**Given instruction 1**
List every person named in the Biography section of the text on Dionysius II of Antioch, other than Dionysius himself.

**Provided passage**
+++

- Church: Syriac Orthodox Church
- See: Antioch
- Installed: 896/897
- Term ended: 908/909
- Predecessor: Theodosius Romanus
- Successor: John V

Personal details
- Died: 18 April 908/909

= Dionysius II of Antioch =

58th Patriarch of Syriac Orthodox Church of Antioch (896 - 908)

Dionysius II (ܕܝܘܢܢܘܣܝܘܣ ܬܪܝܢܐ, ديونيسيوس الثاني) was the Patriarch of Antioch and head of the Syriac Orthodox Church from 896/897 until his death in 908/909.

==Biography==
Dionysius studied and became a monk at the monastery of Beth Batin, near Harran in Upper Mesopotamia. He was chosen to succeed Theodosius Romanus as patriarch of Antioch in an election by lot, and was consecrated on 23 April 896/897 (AG 1208) (Note: Dionysius' ascension is placed either in 896, or 897.) by archbishop Jacob of Emesa at the village of Ashit, near Sarug, according to the histories of Michael the Syrian and Bar Hebraeus.

+++

**Given instruction 2**
In the listing, change "marker" to "pin" in the lines between the line holding "Click the Filter files by name field" and the line holding "pyautogui.click(x=345, y=109)", inclusive. Write those lines again with everything else unchanged and the pictures left out.

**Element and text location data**

+++

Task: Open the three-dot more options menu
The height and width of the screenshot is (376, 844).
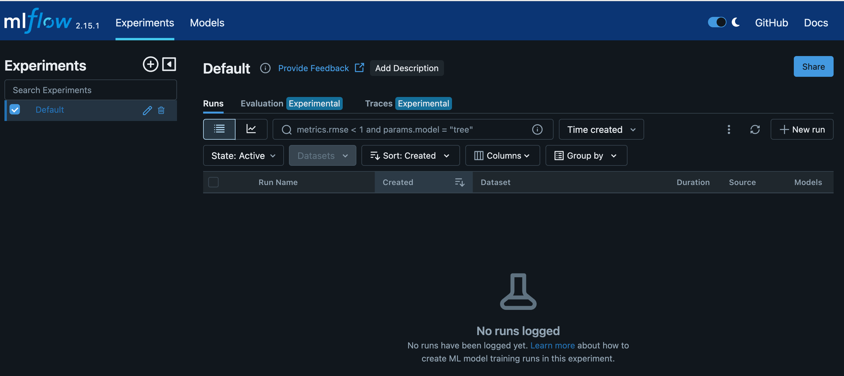Action: click(x=729, y=130)
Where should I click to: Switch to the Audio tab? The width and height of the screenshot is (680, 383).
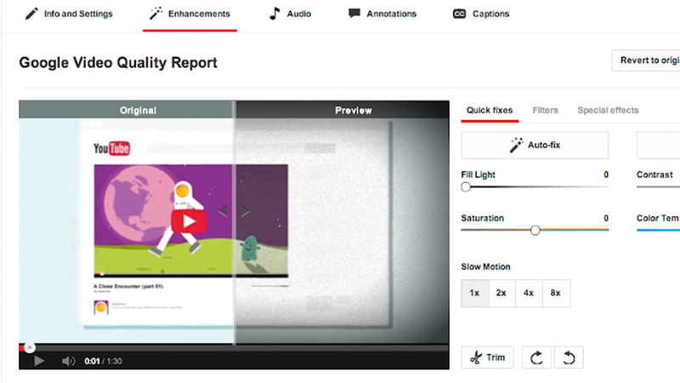(291, 14)
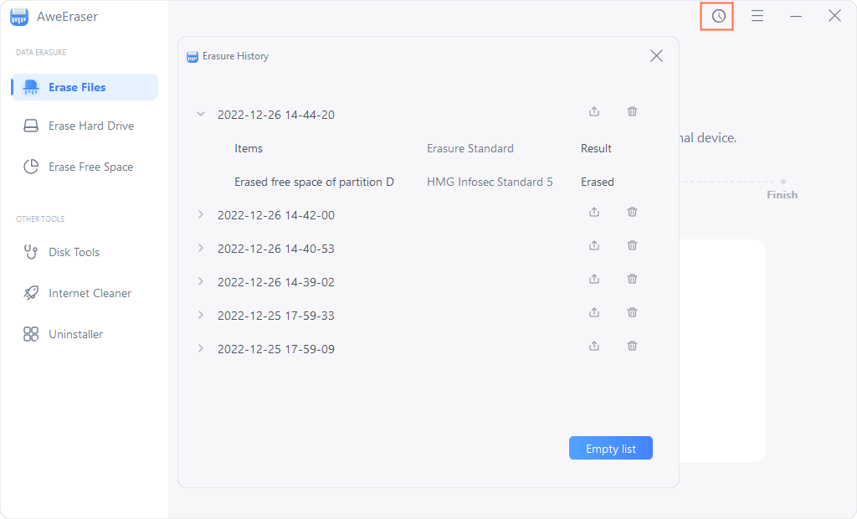Select the Erase Hard Drive icon

31,125

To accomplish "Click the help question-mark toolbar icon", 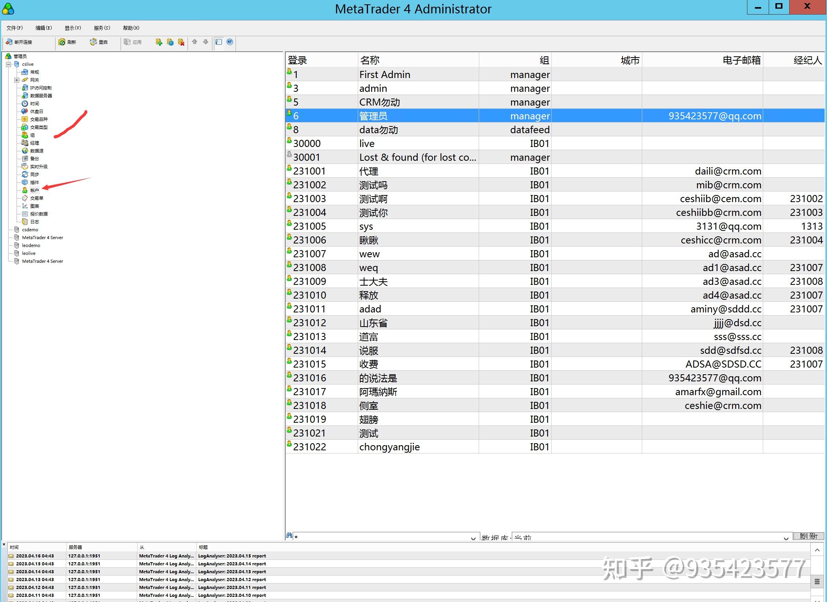I will [x=230, y=42].
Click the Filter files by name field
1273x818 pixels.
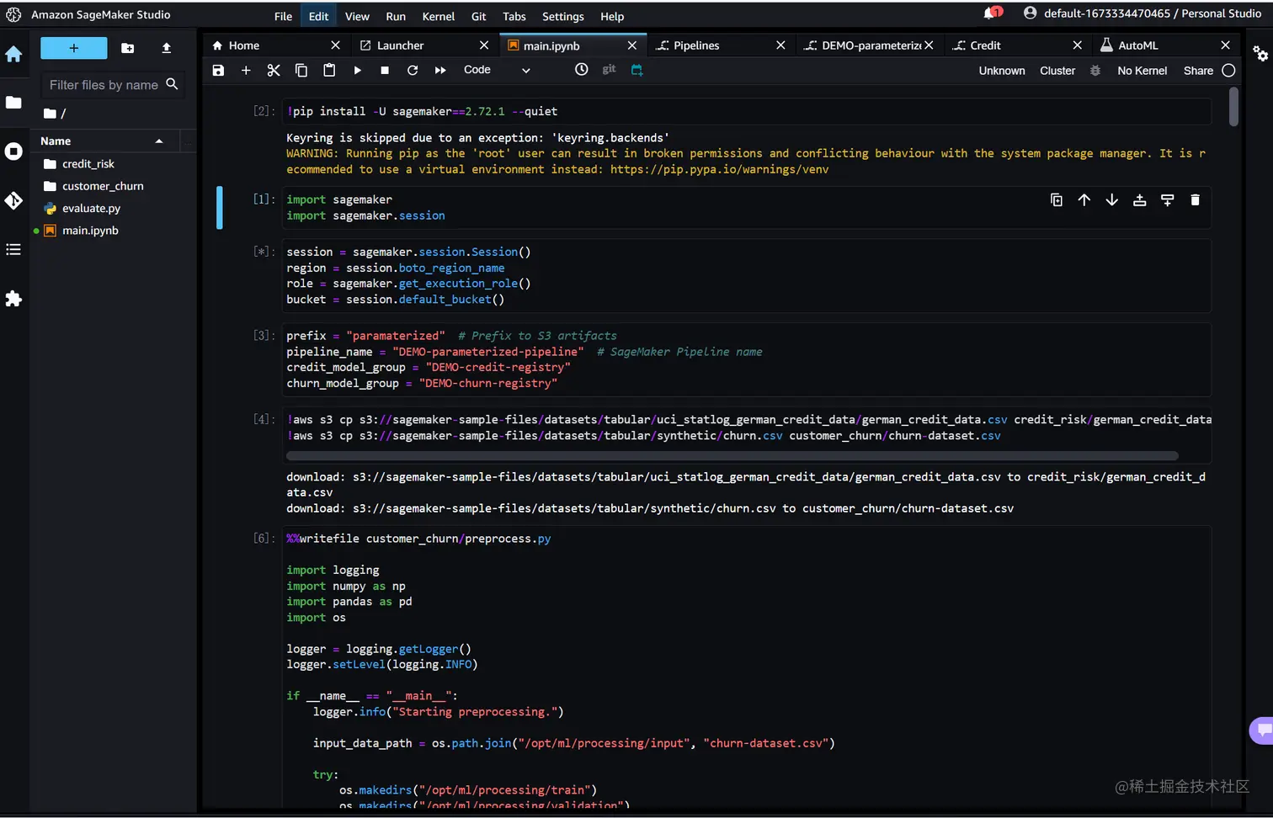pyautogui.click(x=104, y=85)
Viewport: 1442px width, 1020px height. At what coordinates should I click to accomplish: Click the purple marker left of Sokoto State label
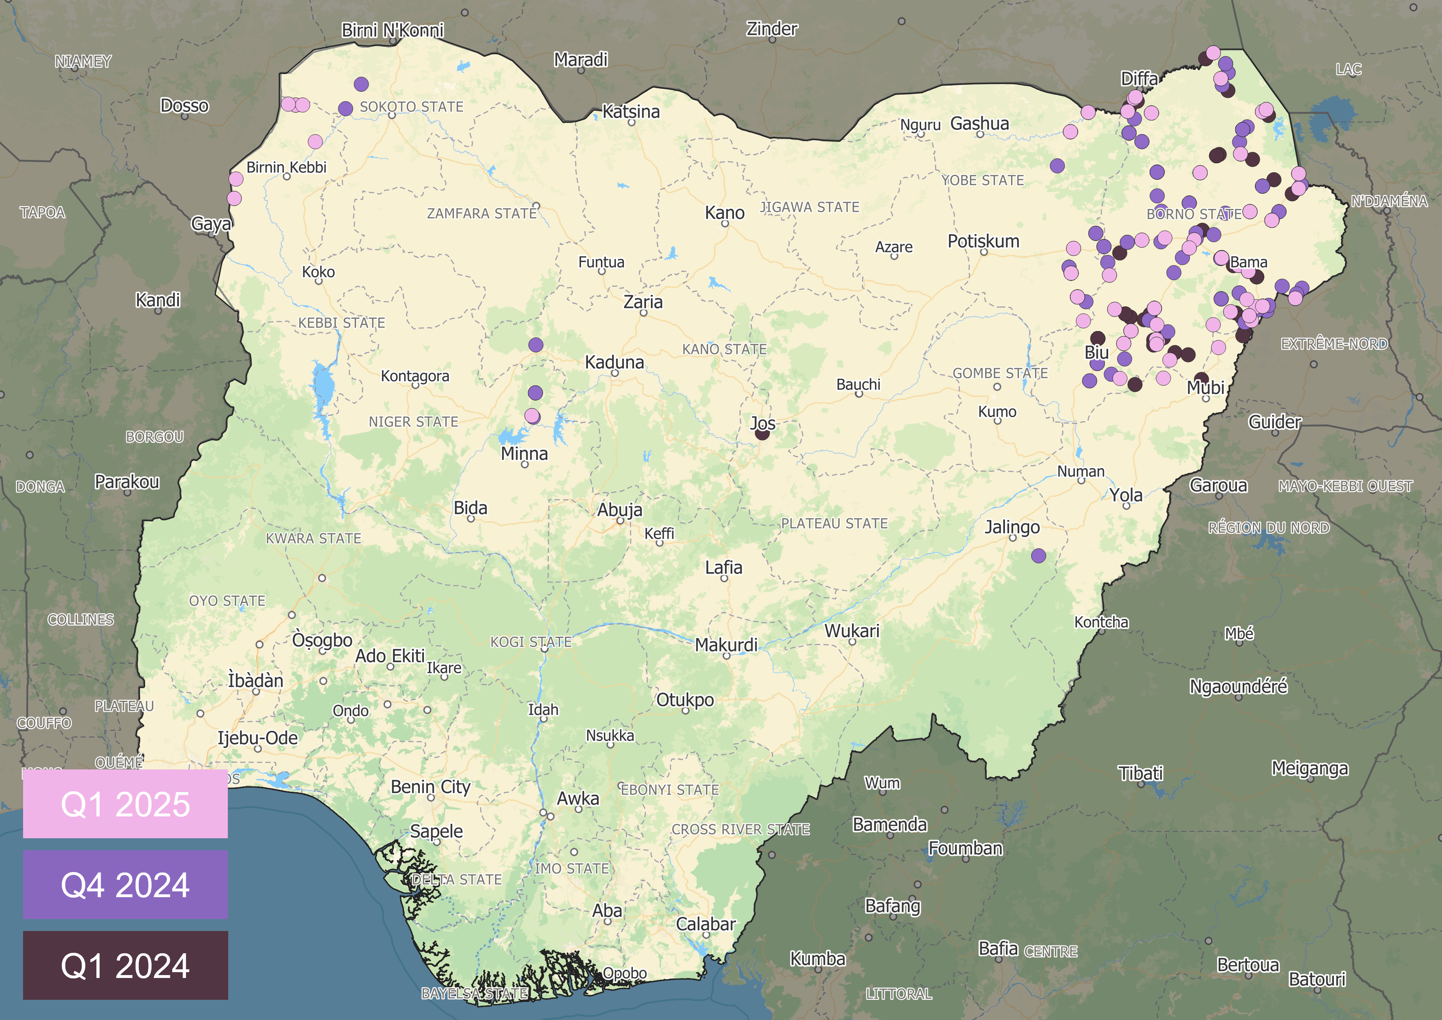pyautogui.click(x=345, y=109)
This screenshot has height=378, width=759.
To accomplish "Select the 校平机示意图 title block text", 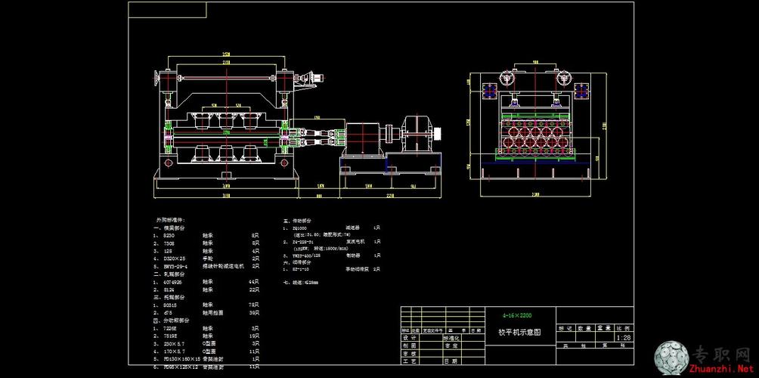I will [x=519, y=333].
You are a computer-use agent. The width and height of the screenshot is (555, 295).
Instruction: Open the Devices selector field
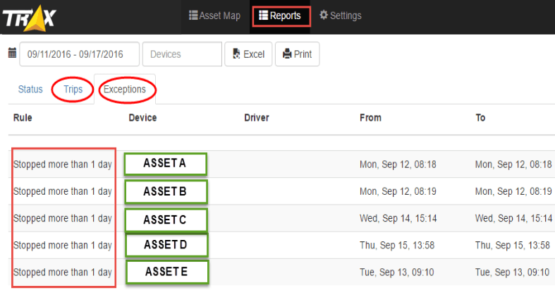pos(182,54)
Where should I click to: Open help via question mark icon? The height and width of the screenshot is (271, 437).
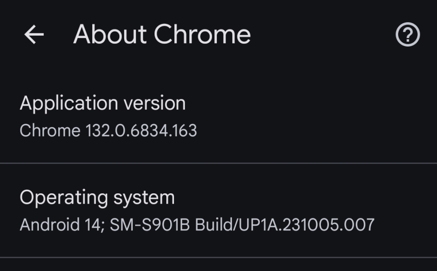coord(408,35)
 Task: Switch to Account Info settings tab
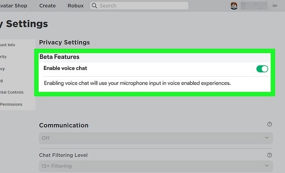(7, 45)
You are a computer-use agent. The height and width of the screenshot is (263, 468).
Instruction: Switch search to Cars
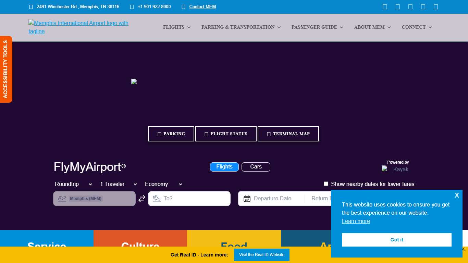click(256, 167)
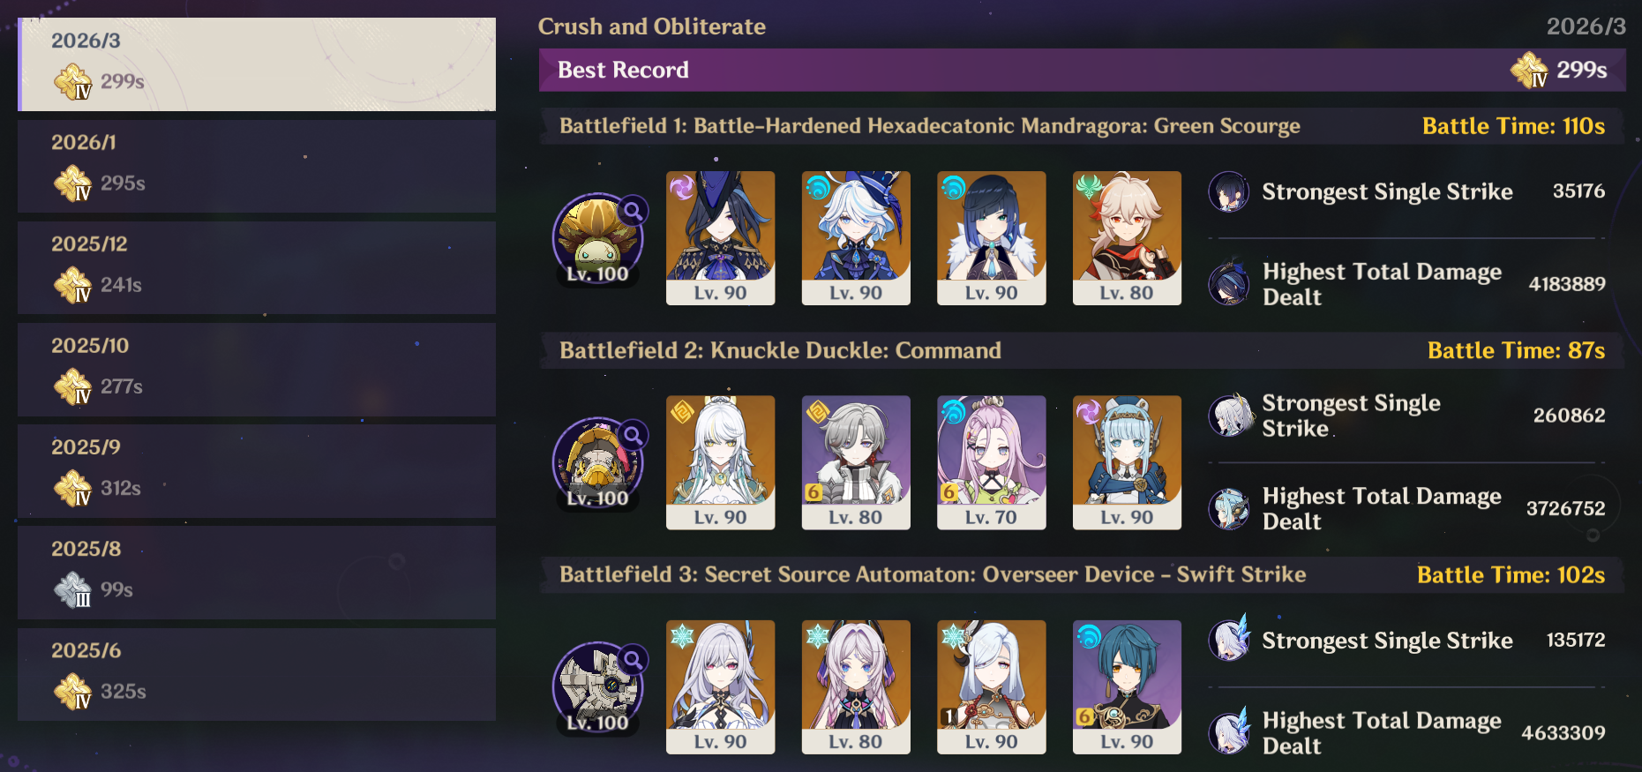Click Battlefield 1 Strongest Single Strike avatar icon

tap(1228, 191)
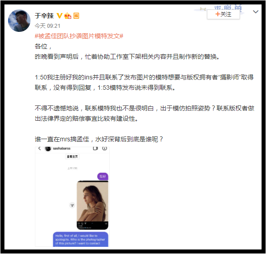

+++

**Correct result 1**
Theodosius Romanus, Jacob of Emesa, Michael the Syrian, Bar Hebraeus

**Correct result 2**
Click the Filter files by name field
1273x818 pixels.
pyautogui.click(x=104, y=85)
Viewport: 1442px width, 1020px height. At what coordinates should I click to accomplish: Click the purple pin left of Sokoto State label
pyautogui.click(x=345, y=109)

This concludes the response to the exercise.